You probably know an ostrich — or maybe you’re one yourself. No, not the lanky bird known for burying its head in the sand when it is afraid (though that’s actually a myth), but a person who acts that way around anything stressful that arises related to money.

It can be very easy to get into a pattern; when you get a bill that’s higher than you expected, or you learn that you’re going to have to pay an unexpected expense, you just ignore it and hope that by doing so, it’ll go away. But in reality, the opposite happens and the problem usually gets much worse — whether it’s in the form of late fees, missed payments, or having your electricity shut off. This is known as the “ostrich effect.”
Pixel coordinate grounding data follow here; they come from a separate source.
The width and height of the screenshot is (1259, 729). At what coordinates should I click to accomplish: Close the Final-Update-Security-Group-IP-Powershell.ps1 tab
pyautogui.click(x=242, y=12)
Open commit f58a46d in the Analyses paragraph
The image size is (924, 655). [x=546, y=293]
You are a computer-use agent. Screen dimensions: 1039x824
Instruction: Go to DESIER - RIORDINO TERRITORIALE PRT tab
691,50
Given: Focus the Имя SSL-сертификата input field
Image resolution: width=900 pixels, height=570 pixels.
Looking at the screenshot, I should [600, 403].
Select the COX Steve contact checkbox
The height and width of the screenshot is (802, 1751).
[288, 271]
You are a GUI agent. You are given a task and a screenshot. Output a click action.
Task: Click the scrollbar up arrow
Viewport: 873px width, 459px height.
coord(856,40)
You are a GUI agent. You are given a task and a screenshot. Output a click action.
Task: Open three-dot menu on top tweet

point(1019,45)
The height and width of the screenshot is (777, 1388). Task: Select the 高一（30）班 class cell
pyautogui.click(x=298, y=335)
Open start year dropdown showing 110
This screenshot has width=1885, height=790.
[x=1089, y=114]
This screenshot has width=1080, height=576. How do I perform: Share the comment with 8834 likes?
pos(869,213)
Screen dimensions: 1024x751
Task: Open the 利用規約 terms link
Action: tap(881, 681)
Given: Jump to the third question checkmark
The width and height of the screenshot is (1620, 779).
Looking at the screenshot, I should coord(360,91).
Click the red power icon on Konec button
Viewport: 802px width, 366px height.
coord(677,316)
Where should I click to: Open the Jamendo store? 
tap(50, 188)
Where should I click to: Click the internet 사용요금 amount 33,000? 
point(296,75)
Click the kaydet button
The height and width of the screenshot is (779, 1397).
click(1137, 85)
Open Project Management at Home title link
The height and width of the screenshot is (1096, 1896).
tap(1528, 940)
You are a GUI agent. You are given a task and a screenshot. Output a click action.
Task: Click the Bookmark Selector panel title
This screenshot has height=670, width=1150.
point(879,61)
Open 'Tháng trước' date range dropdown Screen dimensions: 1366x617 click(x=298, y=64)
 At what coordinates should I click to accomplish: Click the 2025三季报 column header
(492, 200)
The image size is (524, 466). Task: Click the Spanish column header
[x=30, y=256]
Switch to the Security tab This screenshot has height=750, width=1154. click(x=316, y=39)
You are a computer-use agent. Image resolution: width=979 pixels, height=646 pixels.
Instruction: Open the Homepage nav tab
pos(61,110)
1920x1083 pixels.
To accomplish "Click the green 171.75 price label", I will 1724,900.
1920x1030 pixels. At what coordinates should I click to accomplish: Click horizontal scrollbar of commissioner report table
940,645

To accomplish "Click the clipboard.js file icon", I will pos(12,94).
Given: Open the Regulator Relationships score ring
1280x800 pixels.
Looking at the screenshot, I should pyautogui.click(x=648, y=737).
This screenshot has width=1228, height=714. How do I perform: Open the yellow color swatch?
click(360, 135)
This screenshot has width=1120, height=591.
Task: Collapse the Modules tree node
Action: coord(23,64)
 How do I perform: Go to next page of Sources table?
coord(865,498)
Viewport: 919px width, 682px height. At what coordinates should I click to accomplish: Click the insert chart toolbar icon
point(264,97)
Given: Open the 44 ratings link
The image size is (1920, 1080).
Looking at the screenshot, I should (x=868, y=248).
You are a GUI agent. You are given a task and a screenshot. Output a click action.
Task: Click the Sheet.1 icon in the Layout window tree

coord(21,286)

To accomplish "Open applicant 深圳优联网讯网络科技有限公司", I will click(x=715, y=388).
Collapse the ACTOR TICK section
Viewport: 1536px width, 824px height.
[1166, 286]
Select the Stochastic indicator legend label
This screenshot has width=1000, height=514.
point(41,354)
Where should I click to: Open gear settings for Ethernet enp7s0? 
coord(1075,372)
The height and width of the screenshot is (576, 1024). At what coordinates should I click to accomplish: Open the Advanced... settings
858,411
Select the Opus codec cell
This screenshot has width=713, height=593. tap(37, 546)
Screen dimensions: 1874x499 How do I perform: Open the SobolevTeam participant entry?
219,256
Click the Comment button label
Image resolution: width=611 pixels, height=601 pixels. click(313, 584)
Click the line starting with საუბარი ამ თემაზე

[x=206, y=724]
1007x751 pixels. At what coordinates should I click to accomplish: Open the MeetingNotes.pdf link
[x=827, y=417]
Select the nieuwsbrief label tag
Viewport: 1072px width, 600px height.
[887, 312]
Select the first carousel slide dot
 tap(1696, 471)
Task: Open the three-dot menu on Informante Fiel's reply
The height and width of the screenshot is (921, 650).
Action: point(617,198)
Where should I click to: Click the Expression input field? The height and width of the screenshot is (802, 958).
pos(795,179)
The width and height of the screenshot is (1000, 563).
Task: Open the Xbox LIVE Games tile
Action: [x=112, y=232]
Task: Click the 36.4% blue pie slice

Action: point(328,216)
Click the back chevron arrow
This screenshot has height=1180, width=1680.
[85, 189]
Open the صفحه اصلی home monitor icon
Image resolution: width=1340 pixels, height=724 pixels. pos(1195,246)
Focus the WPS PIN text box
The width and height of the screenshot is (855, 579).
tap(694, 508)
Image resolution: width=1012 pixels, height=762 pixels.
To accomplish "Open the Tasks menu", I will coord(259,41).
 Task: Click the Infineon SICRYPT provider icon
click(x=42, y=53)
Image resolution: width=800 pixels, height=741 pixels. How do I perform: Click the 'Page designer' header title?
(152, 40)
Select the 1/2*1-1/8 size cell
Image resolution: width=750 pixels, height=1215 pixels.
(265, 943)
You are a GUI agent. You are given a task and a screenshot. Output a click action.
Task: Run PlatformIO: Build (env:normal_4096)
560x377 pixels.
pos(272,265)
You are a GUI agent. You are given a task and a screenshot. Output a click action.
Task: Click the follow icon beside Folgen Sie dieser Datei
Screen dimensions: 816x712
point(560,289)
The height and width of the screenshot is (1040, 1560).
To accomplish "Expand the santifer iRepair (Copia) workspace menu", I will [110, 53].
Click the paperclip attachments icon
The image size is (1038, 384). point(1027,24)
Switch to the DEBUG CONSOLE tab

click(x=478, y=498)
We live in a culture that encourages us to spend money — regardless of whether or not we have it — because we “work hard and deserve nice things.” That’s fine… except when you don’t have the money to pay for these nice things. “The United States is the most heavily marketing-driven company that has arguably ever existed,” Jessica Higgins, J.D., M.B.A., an entrepreneur, venture capitalist, and financial advisor tells Thrive. “Next to maybe the statues in Ancient Rome, no culture has ever been so daily reminded to take a certain action, and that action is to spend. Every social media platform, radio channel, and television show is inundated with advertising campaigns urging you to part ways with your money.”

The ostrich effect can also be a learned behavior — especially if this is the way your family handled money. “We often grow up being afraid of money because it was never talked about, or our parents were afraid of money,” Grant Sabatier, author of Financial Freedom and creator of Millennial Money, tells Thrive. “So we ignore it because it makes us feel bad, until it reaches crisis level when our home is being foreclosed on, or property taken away, or our electricity is cut off. We put it off until it threatens our survival and comfort, because it’s uncomfortable.”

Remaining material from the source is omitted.